Lexi Laine – “I strive to capture the beauty of natural aquatic landscapes and that true feeling of freedom I experience underwater”. “for me the most amazing thing about being underwater, is that everything in the real world, just disappears for a while. There’s no distractions or stress, just quietness and nature.”. “I like to try to tell a story with my images, I want to show the feeling of being in another world. The beauty and the power of that magical place beneath the waves.”. “Ocean conservation is very important to me, and through my art I hope to show my passion for preserving this precious part of our planet.”. “I’ll always be fascinated by the surface of the water, I see it as a portal between the two very different worlds, and I don’t think I’ll ever stop wanting to explore ways to capture this”. “The way the light plays with the constantly moving water, is as unpredictable as it is beautiful, as photographers we are always on the hunt for magical light, and the best I’ve found is definitely being a few meters under the surface.”. “I guess what I love about photography, is that it allows me to share an insight into my dreamworld.”. “I want to show feelings of strength and euphoria, and also at times of vulnerability.”. “My aim is to transport the viewer into these dreamscapes, and hopefully they can find in these images, their own fears and fearlessness”.

Lexi Laine’s work takes a less psychological approach to photography but her passion to create “a portal between the two very different worlds” is very similar to my own. The language to describe what it’s like underwater I find very familiar “There’s no distractions or stress, just quietness and nature”. Laine works towards creating a visual representation of this mythical world of nature, the woman is held and suspended by the water, it keeps her safe in an old world. The visual approach I find is very fairytale-esk, the dresses and use of nature to create something that looks unreal and dreamy is very effective at showing the dynamic nature of this waterworld. Just listening to Laine talk about her passion inspires my own to try out new photos, to include the environment and myself in new photos.


Hiroshi Sugimoto – “Water and air.

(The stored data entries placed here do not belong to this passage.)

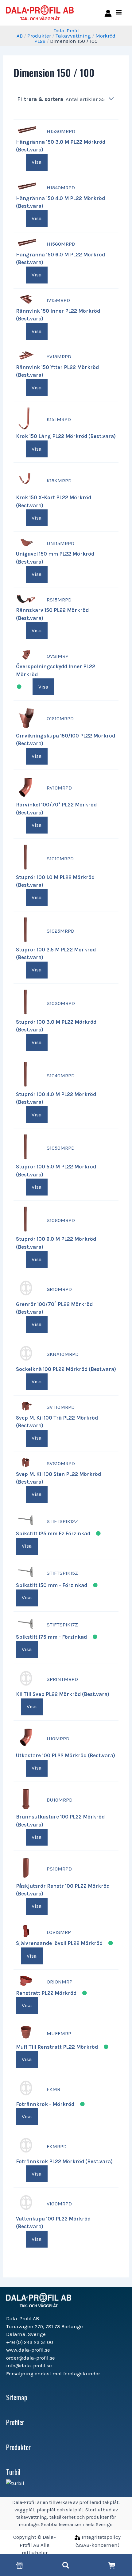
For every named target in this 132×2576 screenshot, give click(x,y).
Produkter (39, 36)
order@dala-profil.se (30, 2358)
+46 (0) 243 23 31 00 (29, 2342)
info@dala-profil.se (29, 2365)
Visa (37, 162)
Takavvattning (73, 36)
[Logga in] (107, 13)
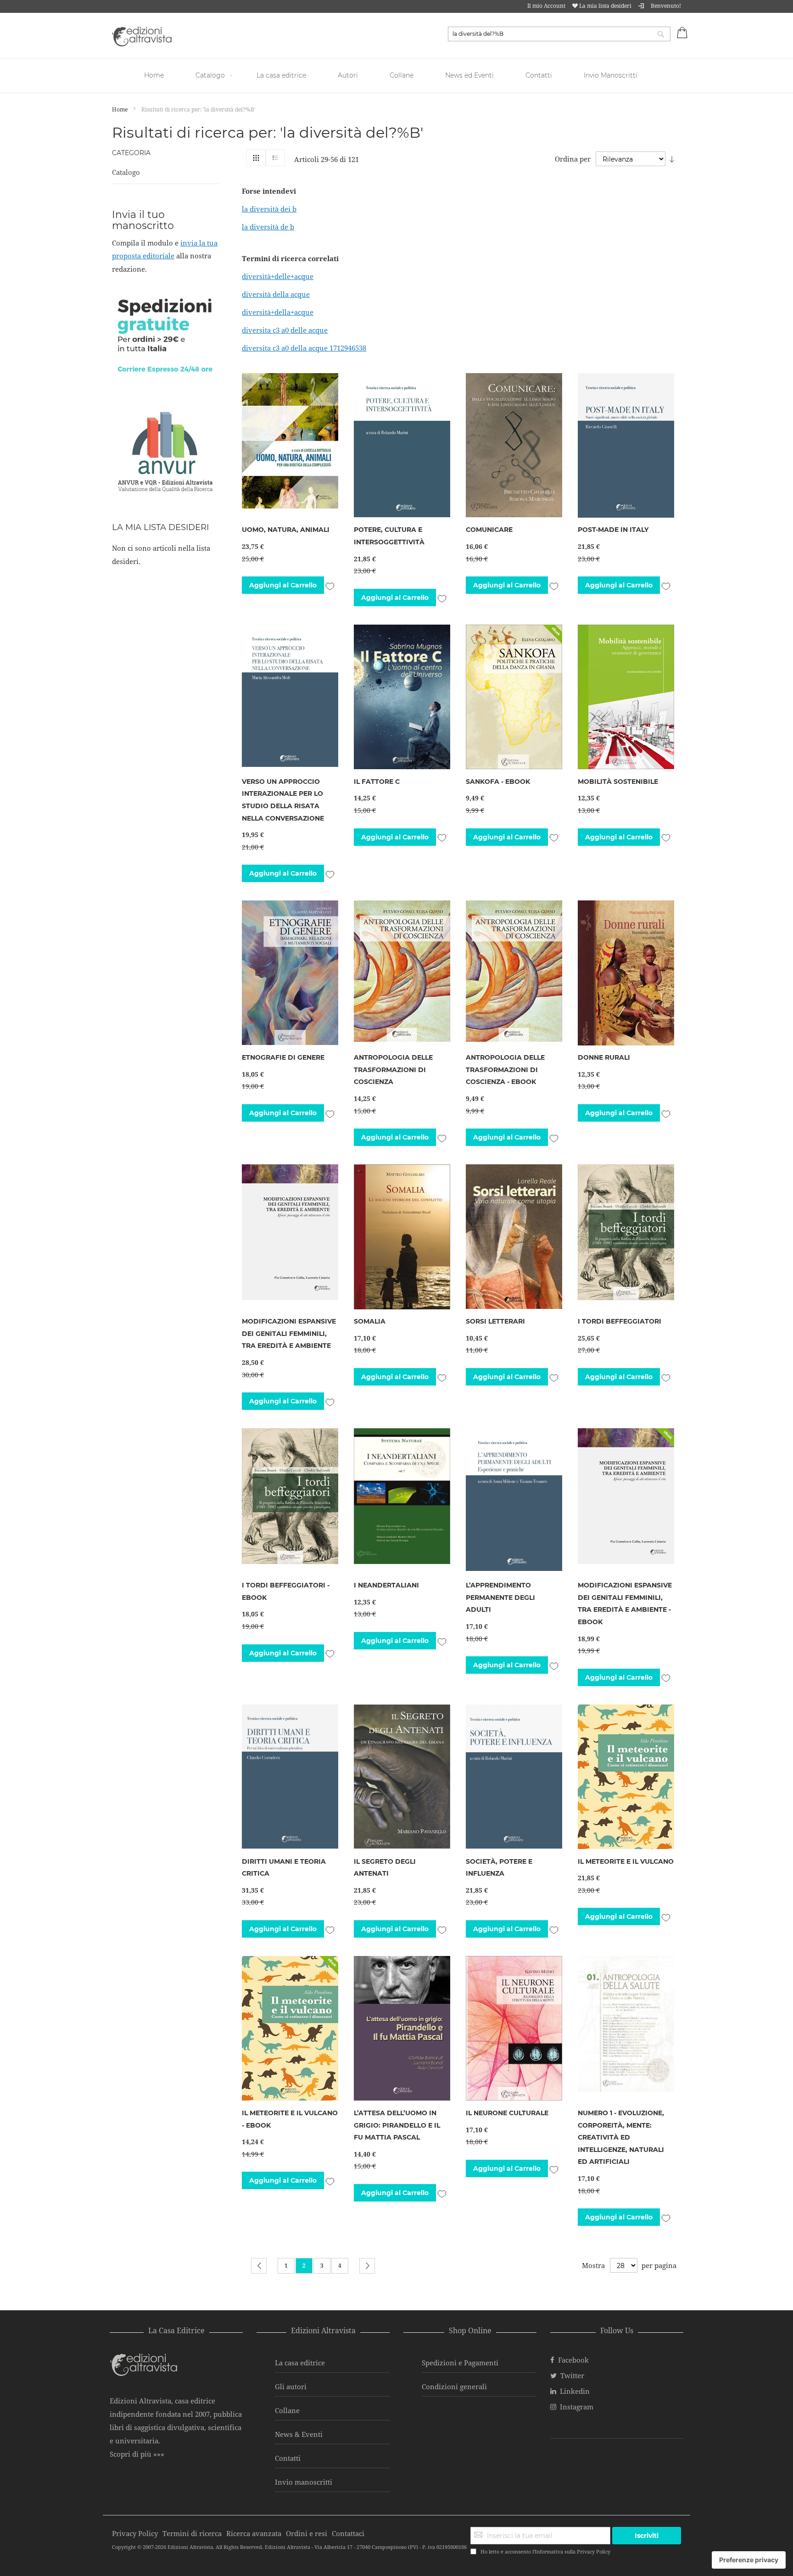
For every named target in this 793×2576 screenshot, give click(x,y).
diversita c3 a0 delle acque (285, 330)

So very commonplace are these substances, they hardly attract attention – and yet they vouchsafe our very existence. The beginnings of life are shrouded in myth. Let there be water and air. Living phenomena spontaneously generated from water and air in the presence of light, though that could easily suggest random coincidence as a Deity. Lets just say that there happened to be a planet with water and air in our solar system, and moreover at precisely the right distance from the sun for the temperatures required to coax forth life. While hardly inconceivable that at least one such planet should exist in the vast reaches of universe, we search in vain for another similar example. Mystery of mysteries, water and air are right there before us in the sea. Every time I view the sea, I feel a calming sense of security, as if visiting my ancestral home; I embark on a voyage of seeing.”.

Sugimoto’s work is very minimalist and lets the water and weather make up its own scene. The 50/50 composition creates a scene that can be recognised around the world but reveals little. This view is very common but is unique to our lives, it can be calm or a storm and has many psychological and religious links “I feel a calming sense of security, as if visiting my ancestral home; I embark on a voyage of seeing”. The never-ending scenes are shrouded in mystery, the horizon seemingly forever continuous, it is so unique yet many ignore or have forgotten about this. Sugimoto has shown me how simple an image can be and how effective it is capable of, this reminds me of photographing a wall of water interacting with a surface of water. The two different axis create a turbulent surface but are exactly the same, they shield each side from a different world, just like Lexi Laine’s portal to another world.